You are quite right; those octet sequences could easily be found
either in UTF-16 or in UCS-2, and thus don't wholly disambiguate them.
The intention is indeed just as you infer: from the first few octets,
the program knows enough to read the entire encoding declaration, and
the entire encoding declaration says whether it's UTF-16 or UCS-2.  A
similar process is envisaged with UTF-8, ISO 646, ASCII, ISO 8859-*,
Shift-JIS, EUC, etc., but there the ambiguity is explicitly stated.

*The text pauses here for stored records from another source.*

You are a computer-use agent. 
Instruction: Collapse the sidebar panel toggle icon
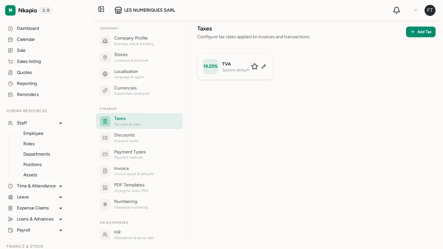click(x=101, y=9)

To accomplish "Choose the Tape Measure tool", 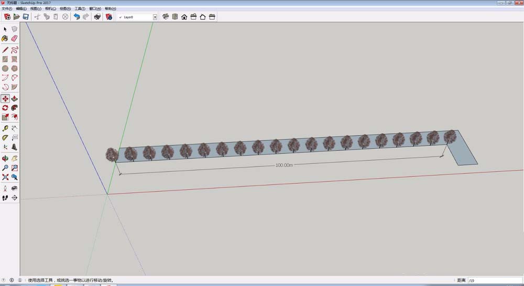I will (5, 128).
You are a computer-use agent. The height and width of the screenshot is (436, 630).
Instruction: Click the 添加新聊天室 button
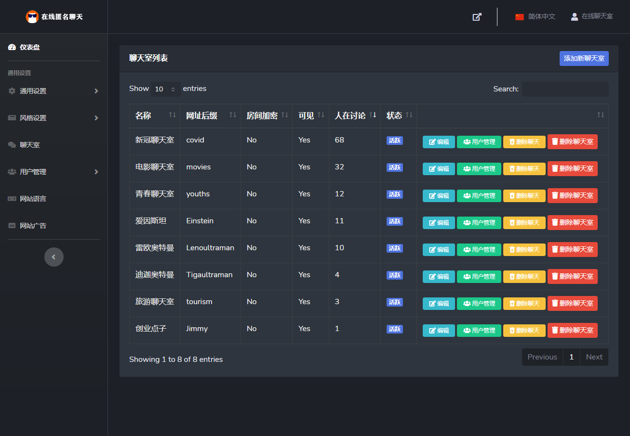tap(584, 58)
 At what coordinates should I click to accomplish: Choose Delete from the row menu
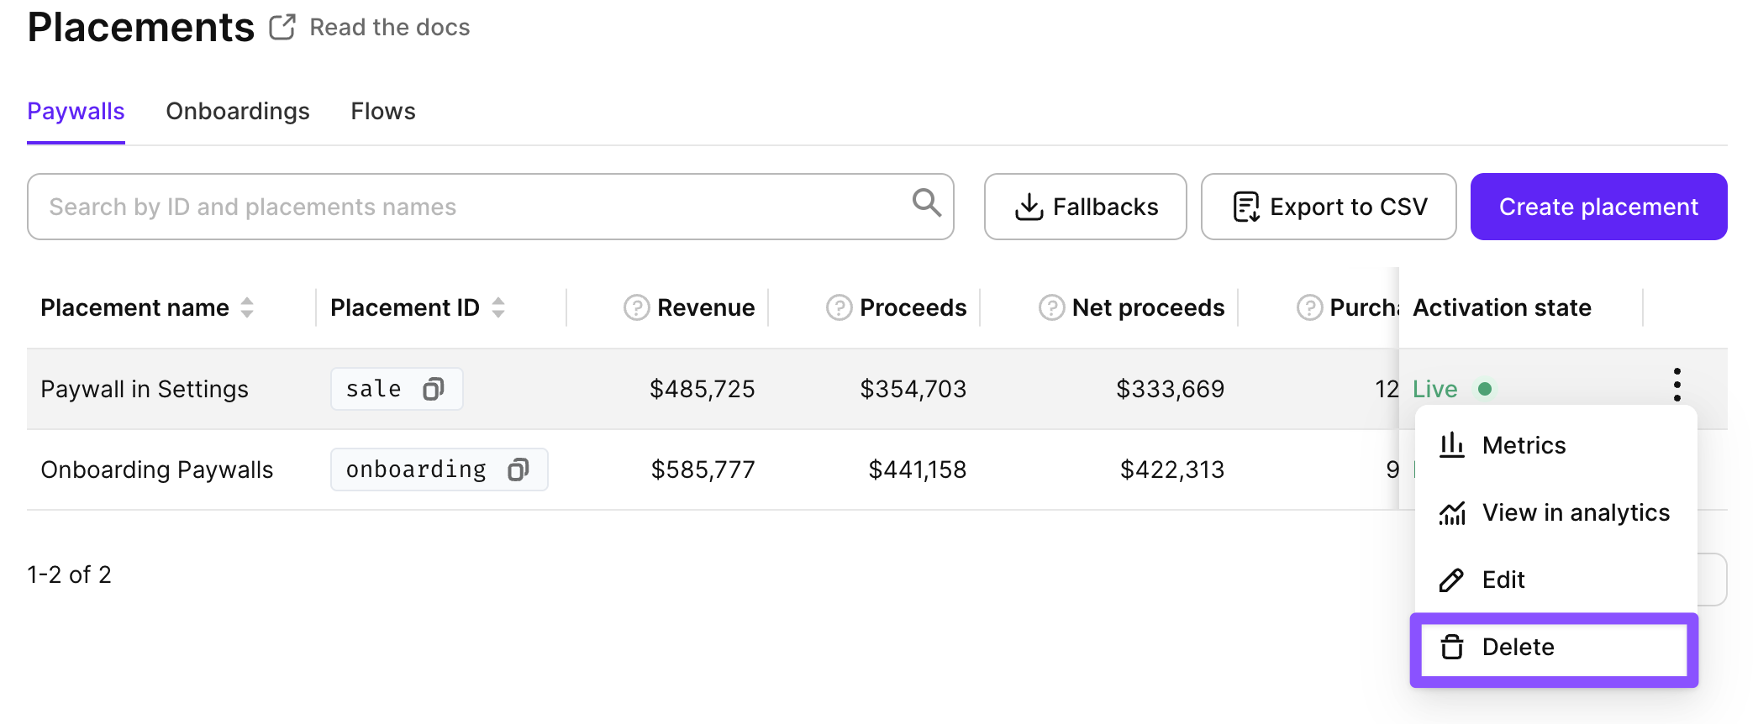click(1554, 648)
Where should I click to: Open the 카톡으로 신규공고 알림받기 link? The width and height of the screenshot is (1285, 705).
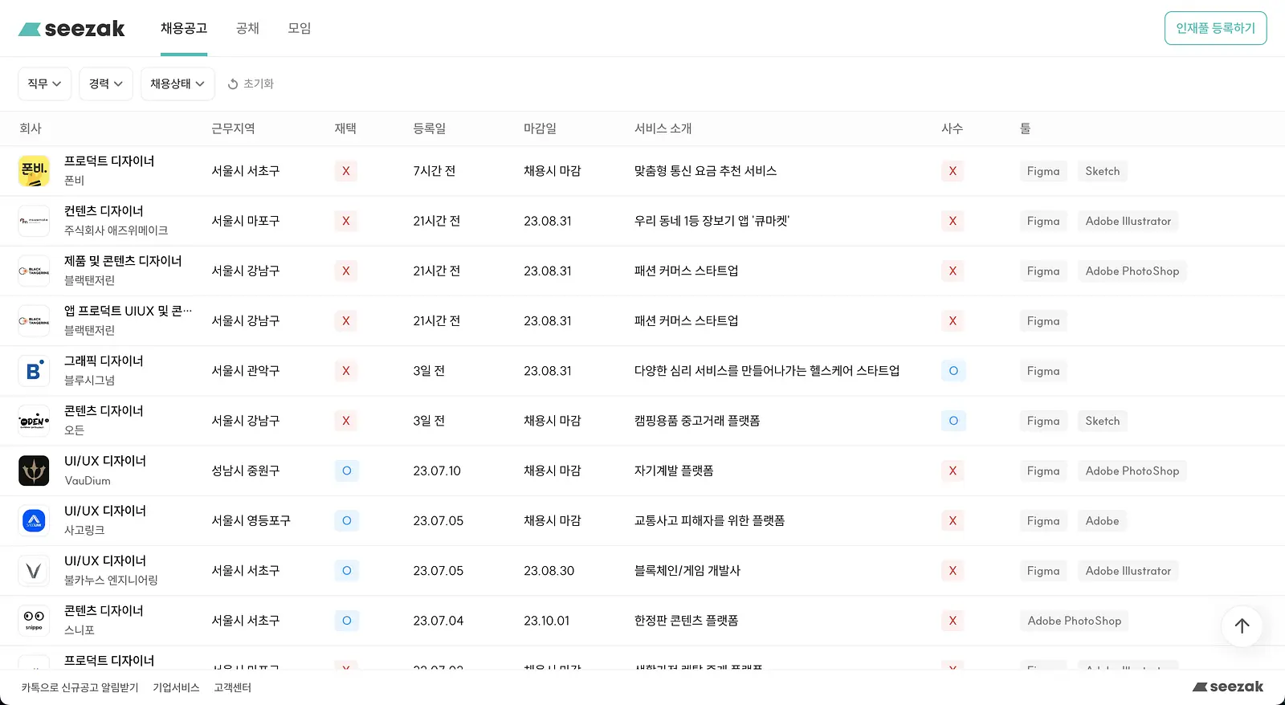[x=80, y=687]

It would be less confusing if the ambiguity were explicitly
recognized in this case as well.  

Thanks for pointing this out!

-C. M. Sperberg-McQueen
 Co-editor, XML 1.0
 Senior Research Programmer, University of Illinois at Chicago
 cmsmcq@uic.edu, cmsmcq@acm.org

Received on Tuesday, 16 March 1999 19:15:05 UTC